Return all lines from the listing below in which the string "agent" occurs.

** Opening Given entries block **

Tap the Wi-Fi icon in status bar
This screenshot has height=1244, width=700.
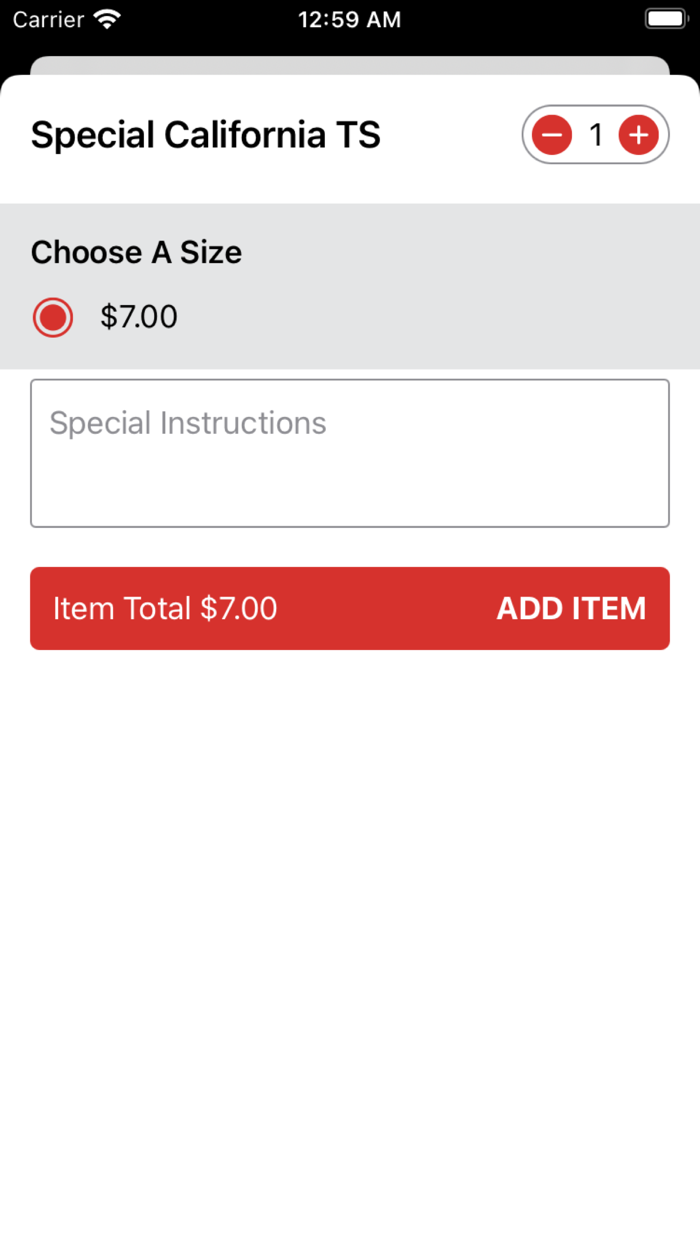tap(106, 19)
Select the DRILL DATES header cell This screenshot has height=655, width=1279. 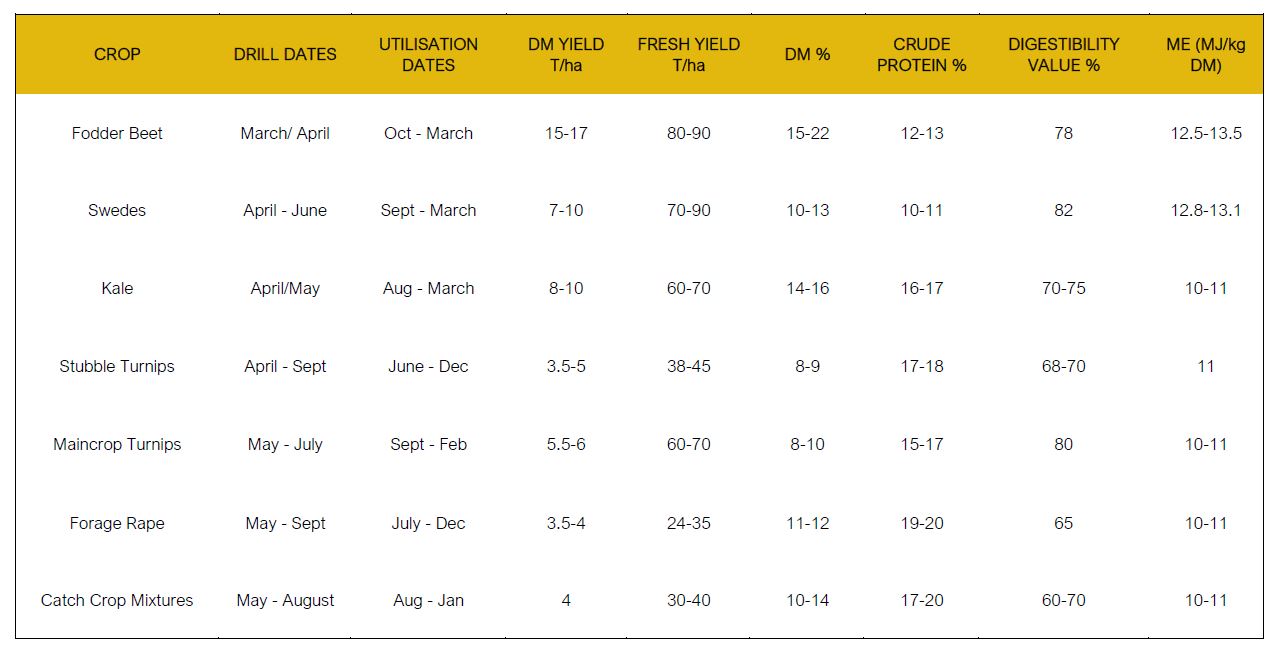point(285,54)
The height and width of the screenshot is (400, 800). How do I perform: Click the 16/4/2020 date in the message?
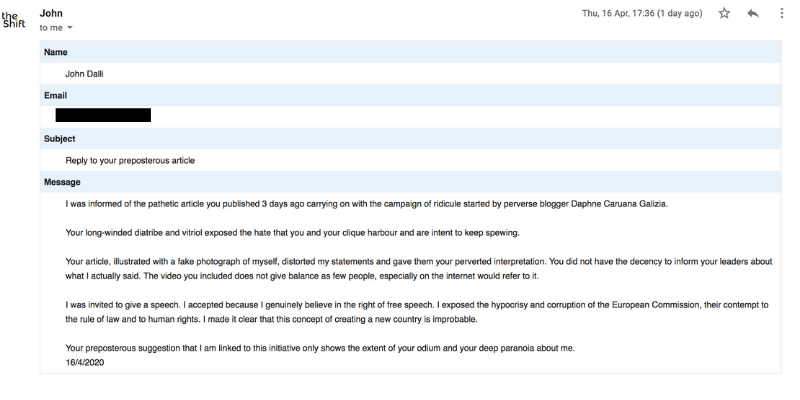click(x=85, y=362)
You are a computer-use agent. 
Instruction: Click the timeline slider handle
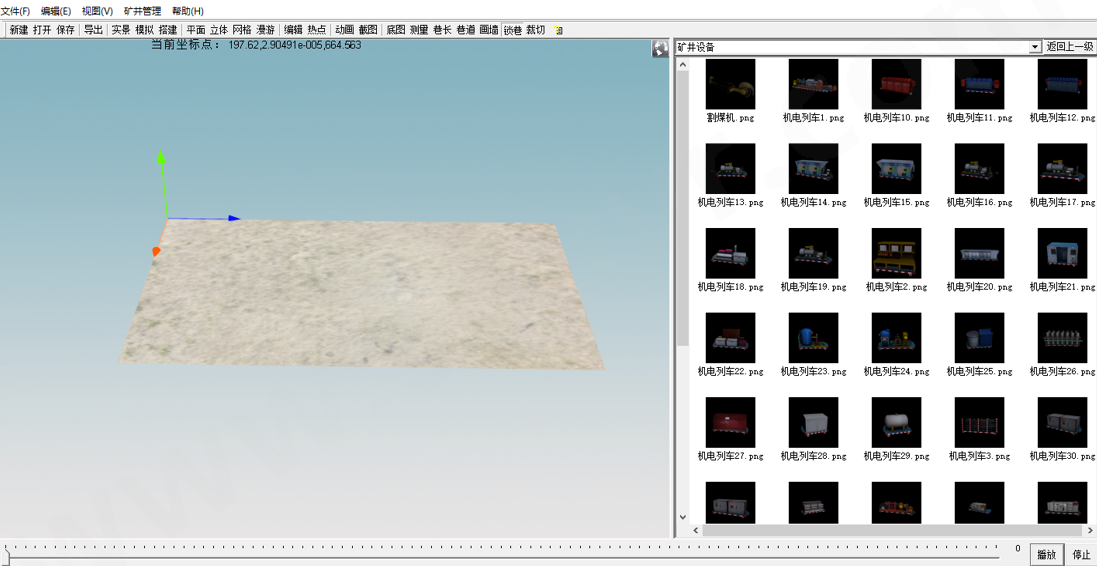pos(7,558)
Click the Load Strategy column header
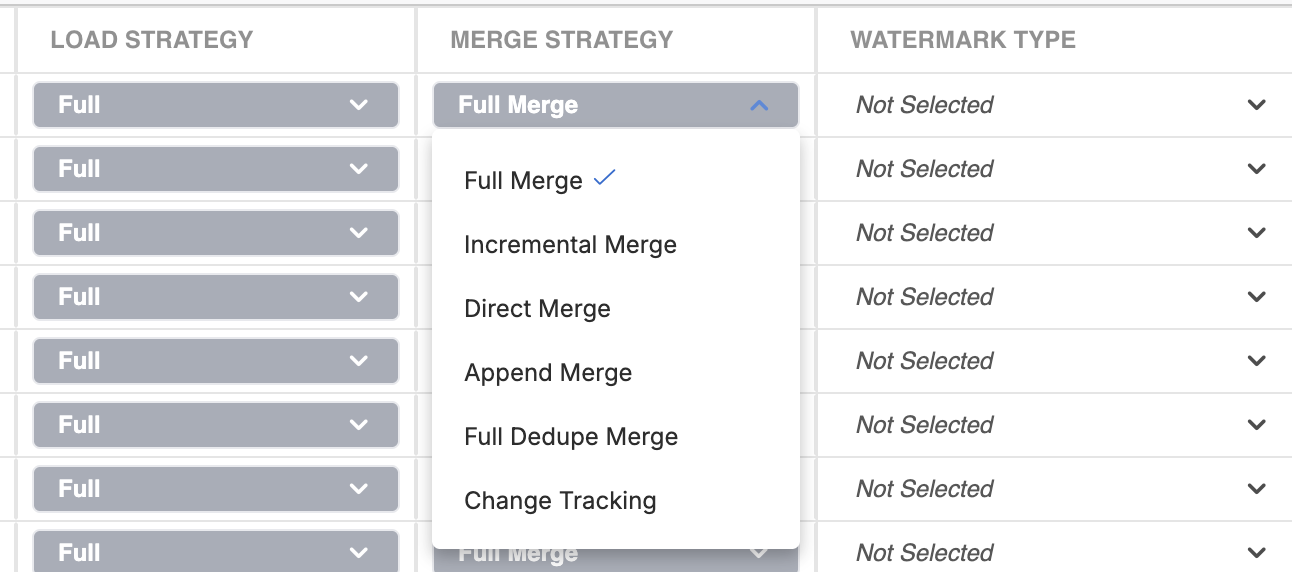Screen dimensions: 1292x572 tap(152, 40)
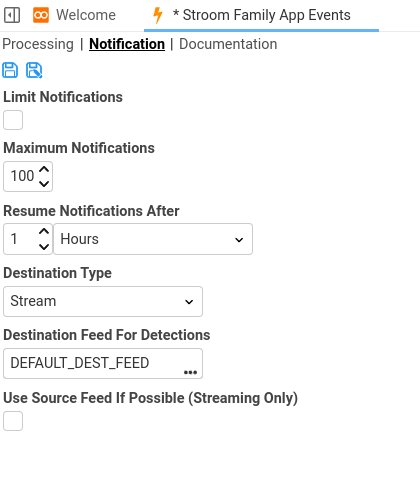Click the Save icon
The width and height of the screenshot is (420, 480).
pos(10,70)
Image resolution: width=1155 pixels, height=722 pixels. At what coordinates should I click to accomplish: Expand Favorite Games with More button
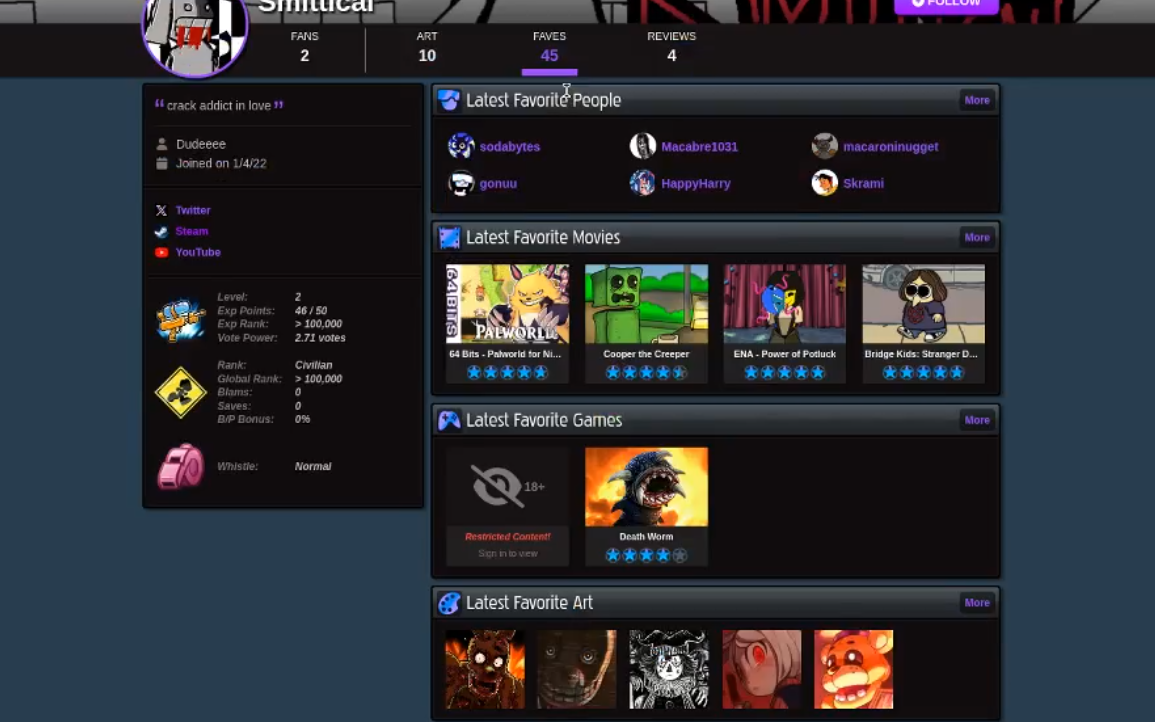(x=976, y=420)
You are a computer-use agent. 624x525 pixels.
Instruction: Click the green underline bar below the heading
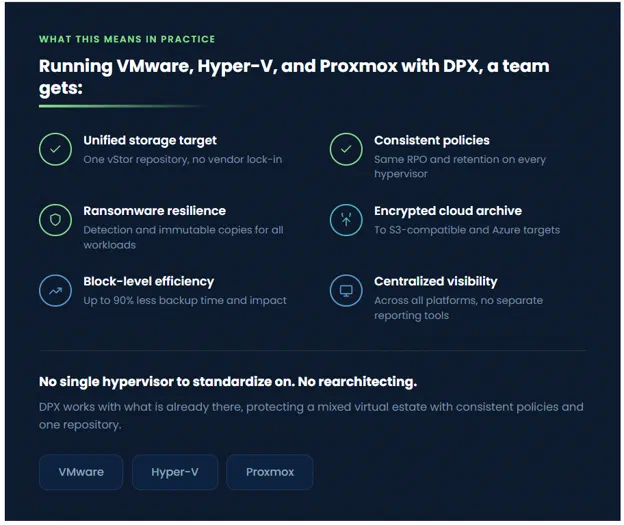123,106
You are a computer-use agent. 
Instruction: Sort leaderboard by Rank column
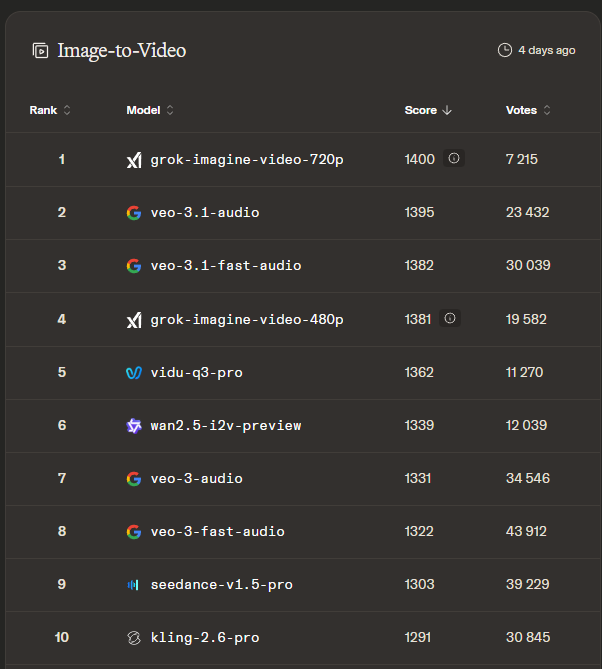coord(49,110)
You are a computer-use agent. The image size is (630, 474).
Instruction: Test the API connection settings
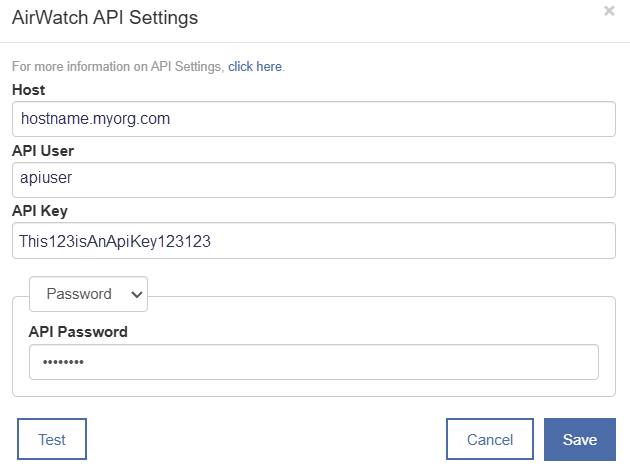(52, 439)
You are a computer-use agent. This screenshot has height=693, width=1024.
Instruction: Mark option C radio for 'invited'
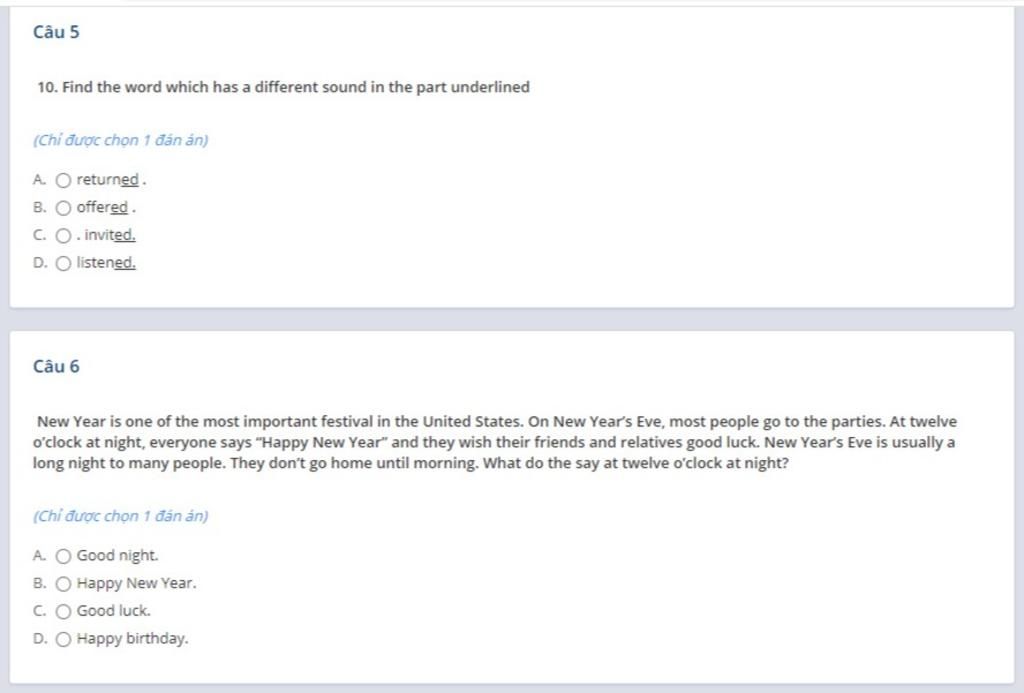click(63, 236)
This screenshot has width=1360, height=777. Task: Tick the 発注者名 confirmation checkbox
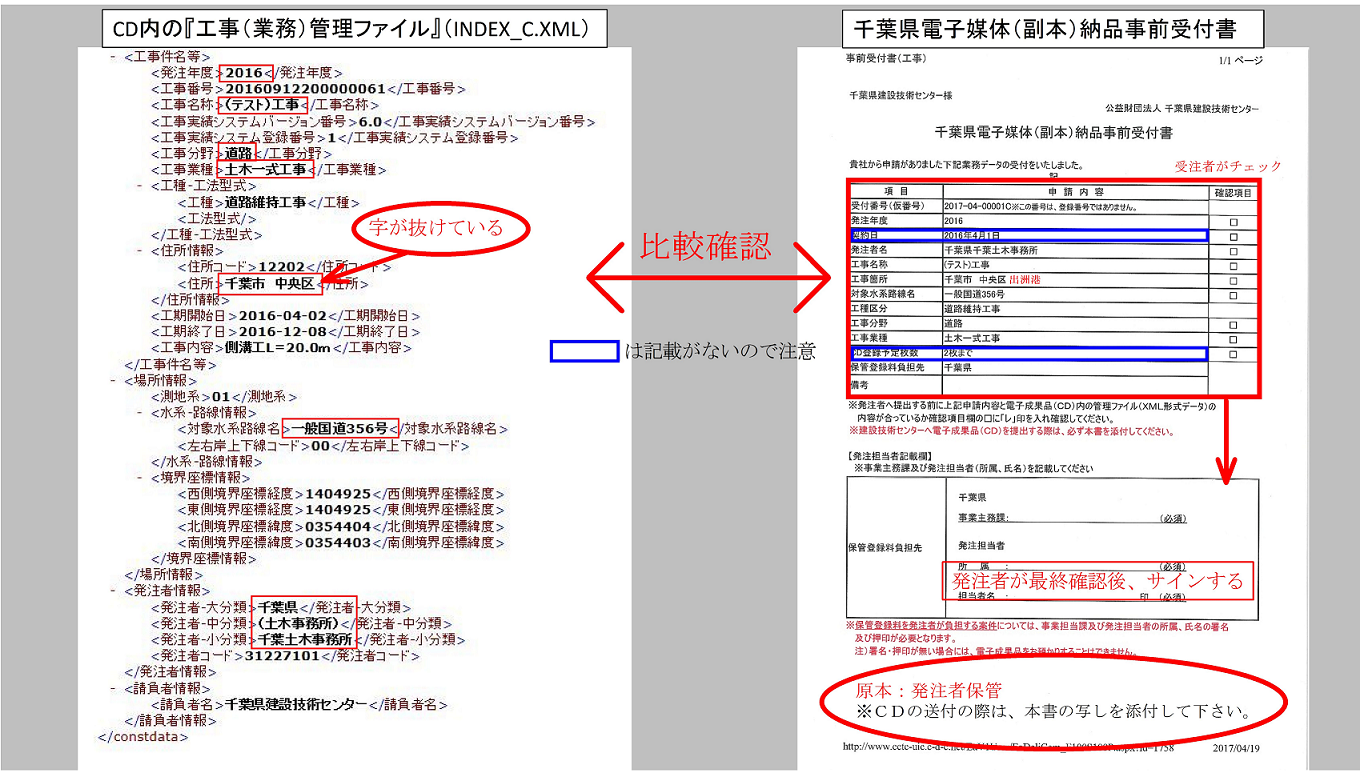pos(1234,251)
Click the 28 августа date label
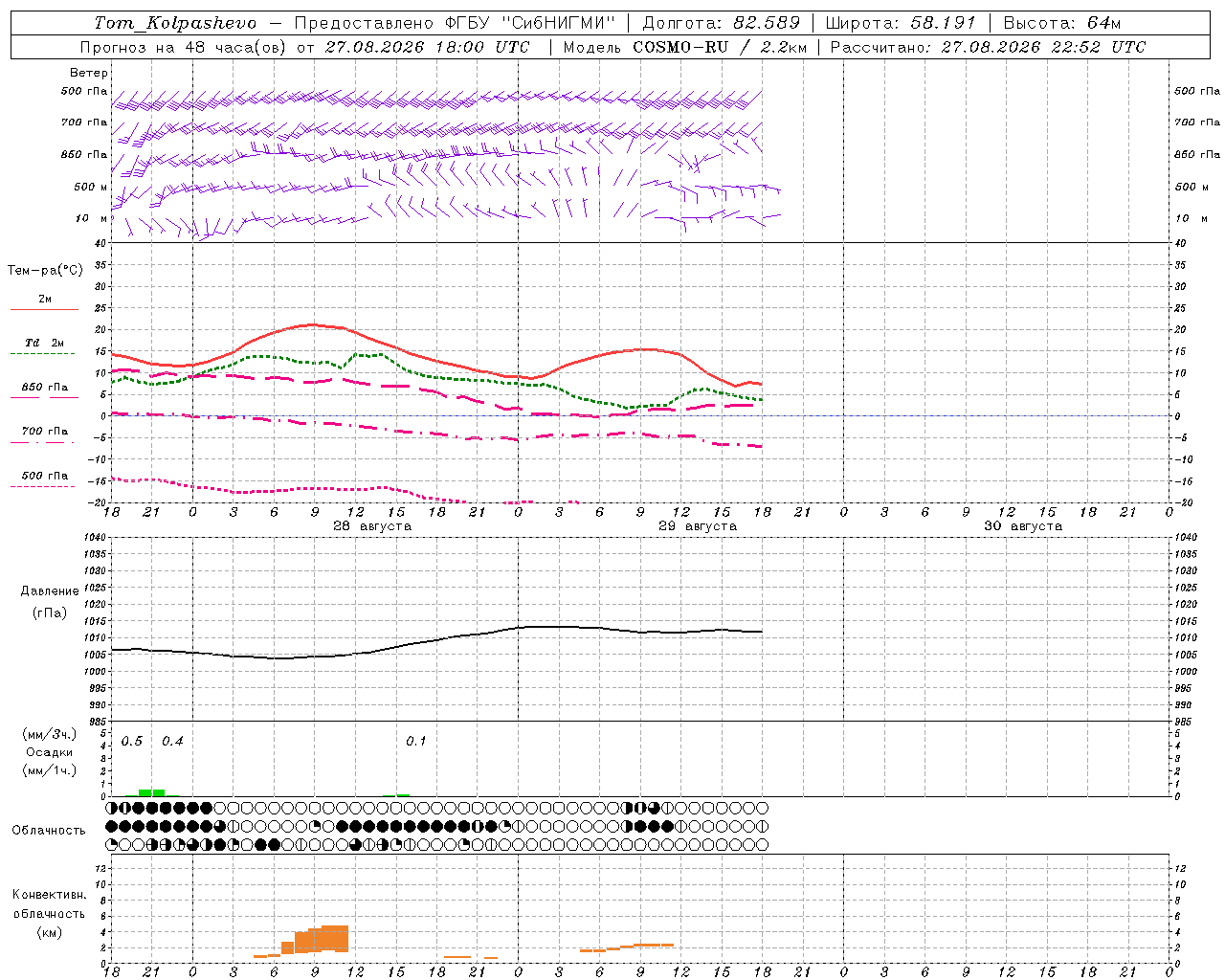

** Closing Given entries block **

▶ Completed task
You are a computer-use agent. 
You are a computer-use agent. 624x525 pixels.
You are a computer-use agent. 
You are a computer-use agent. The image size is (630, 474).
You are a computer-use agent. This screenshot has height=693, width=1024.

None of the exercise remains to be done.